В купе становится шумно. Здесь углы, выступы, запахи, тепло, пространство и границы; здесь – темные, обветренные лица с блестящими пятнами глаз, здесь воняет землей, потом, кровью и солдатской шинелью, а там, за окнами, под тяжелую поступь поезда уносится куда-то целый мир, целый мир остается позади, – он все дальше и дальше, мир воронок и окопов, мир тьмы и ужасов; он уже не больше чем вихрь, мечущийся за окнами, вихрь, которому нас не нагнать.

Кто-то заводит песню. Ее подхватывают. Вскоре поет все наше купе, соседнее, весь вагон, весь поезд. Мы поем все громче, все настойчивее, лбы краснеют, жилы набухают, мы поем все солдатские песни, которые знаем, незаметно для себя мы смотрим друг на друга, глаза блестят, колеса отчеканивают ритм, мы поем и поем…

Я зажат между Людвигом и Козоле и сквозь куртку ощущаю тепло их тел. Я шевелю руками, верчу головой, мускулы напрягаются, какая-то дрожь поднялась от колен к животу и словно шипучка бросается в легкие, в губы, в глаза, так что купе расплывается в тумане, я весь дрожу, как телеграфный столб в бурю, тысячи проводов звенят, раскрываются тысячи путей. Я медленно опускаю руку на руку Людвига, мне кажется, я сейчас обожгу ее своим прикосновением. Но, когда Людвиг поднимает на меня глаза, усталый и бледный по обыкновению, я не в состоянии выразить того, что во мне происходит, и могу лишь с трудом, запинаясь, произнести:

– Сигарета есть, Людвиг?

Он дает мне сигарету. Поезд несется, а мы все поем, поем. Но вот к нашему пению примешивается какое-то зловещее урчание, и сквозь стук колес в одну из пауз что-то с отчаянным треском раскалывается и долго перекатывается по равнине. Тучи сгустились – грянула гроза. Молнии вспыхивают, как близкий орудийный огонь.
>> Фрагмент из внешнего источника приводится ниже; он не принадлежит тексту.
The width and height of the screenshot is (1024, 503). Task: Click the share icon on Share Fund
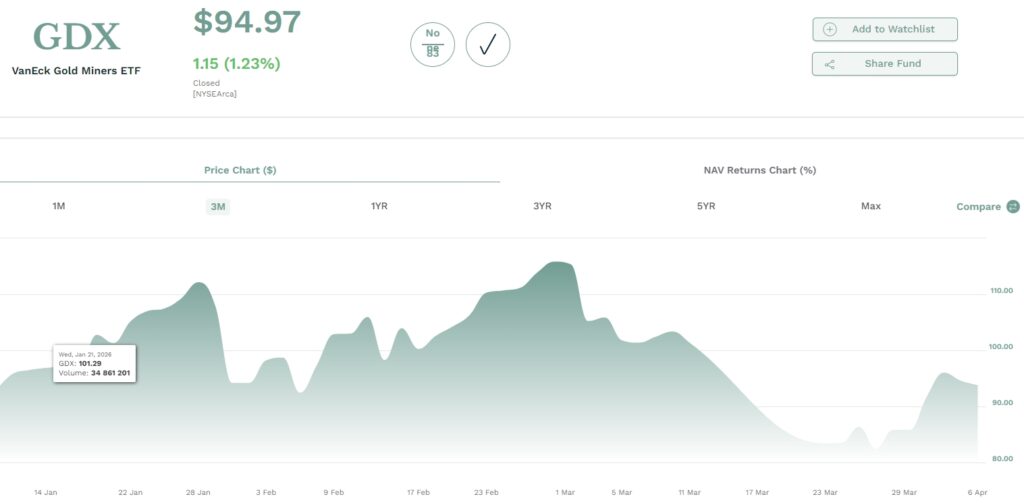[829, 64]
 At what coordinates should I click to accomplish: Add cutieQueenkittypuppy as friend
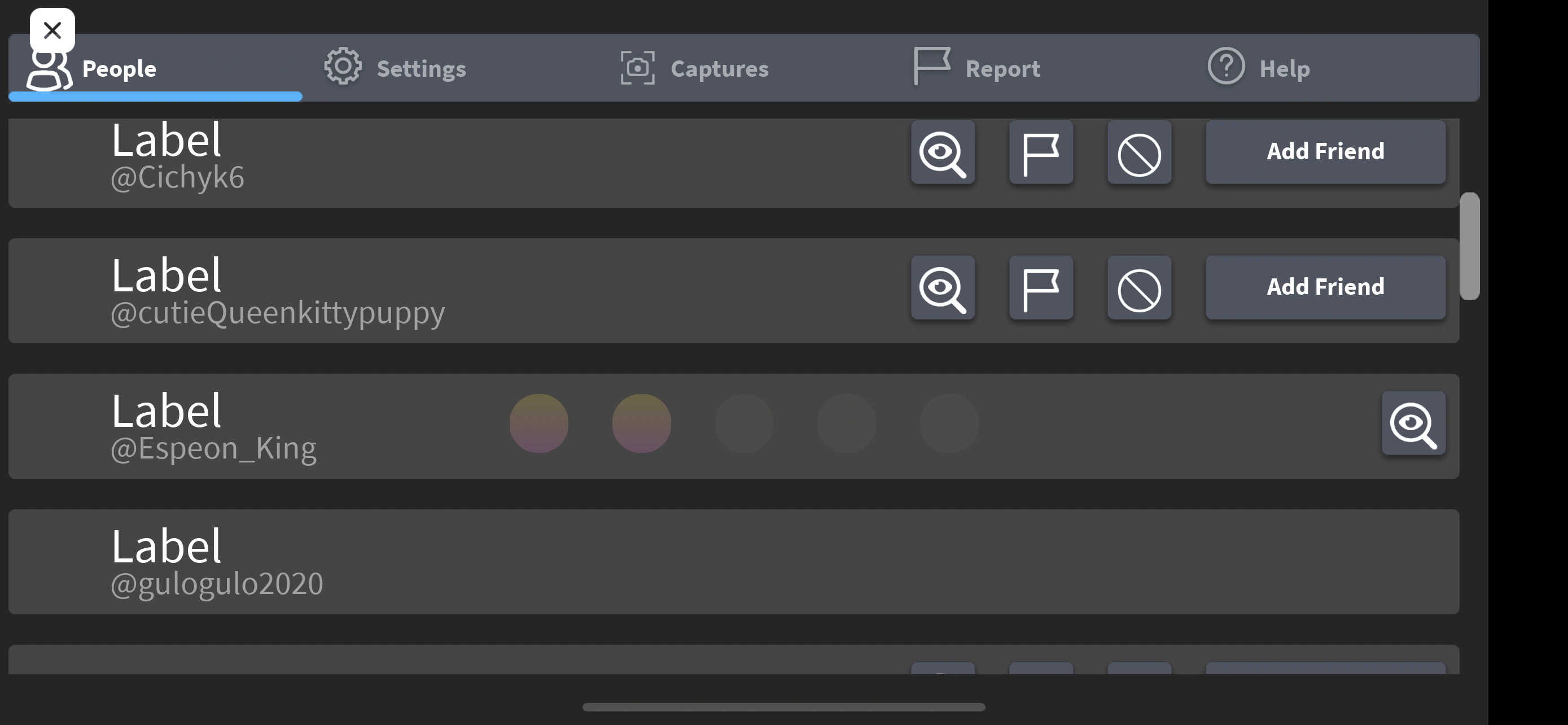1325,287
Козоле стоит у окна и покачивает головой:

– Вот так штука… Этакая грозища в такую пору, – говорит он, высовываясь в окно. Вдруг он вскрикивает: – Скорей! Скорей! Вот он!

Мы бросаемся к окнам. В свете молний на горизонте вонзаются в небо тонкие шпили городских башен. С каждым новым ударом грома они погружаются во мрак, но с каждой новой молнией они все ближе и ближе.

Глаза у нас горят от возбуждения. Внезапно, словно гигантское дерево, вырастает между нами, над нами, в нас – ожидание.

Козоле собирает свои вещи.

– Эх, братцы, где-то нам через год придется сидеть? – говорит он, расправляя плечи.

– На заднице, – нервно отрезает Юпп.

Но никто не смеется. Город наскочил на нас, он притягивает нас к себе. Вот раскинулся он и дышит, как живой в ослепительном свете молний, широкой волной надвигается он на нас, а мы приближаемся к нему, – поезд солдат, поезд возврата на родину, возврата из небытия, поезд напряженнейшего ожидания. Ближе и ближе, мы бешено мчимся, стены бросаются нам навстречу, сейчас мы столкнемся, молнии сверкают, буйствуют громовые раскаты… Но вот уж по обе стороны вагона высоко пенится шумом и криками вокзал, грозовой ливень срывается с неба, платформа блестит от воды, и, не помня себя, мы кидаемся во всю эту сумятицу.

Со мной из вагона выскакивает собака. Она жмется ко мне, и под дождем мы вместе сбегаем по ступенькам лестницы.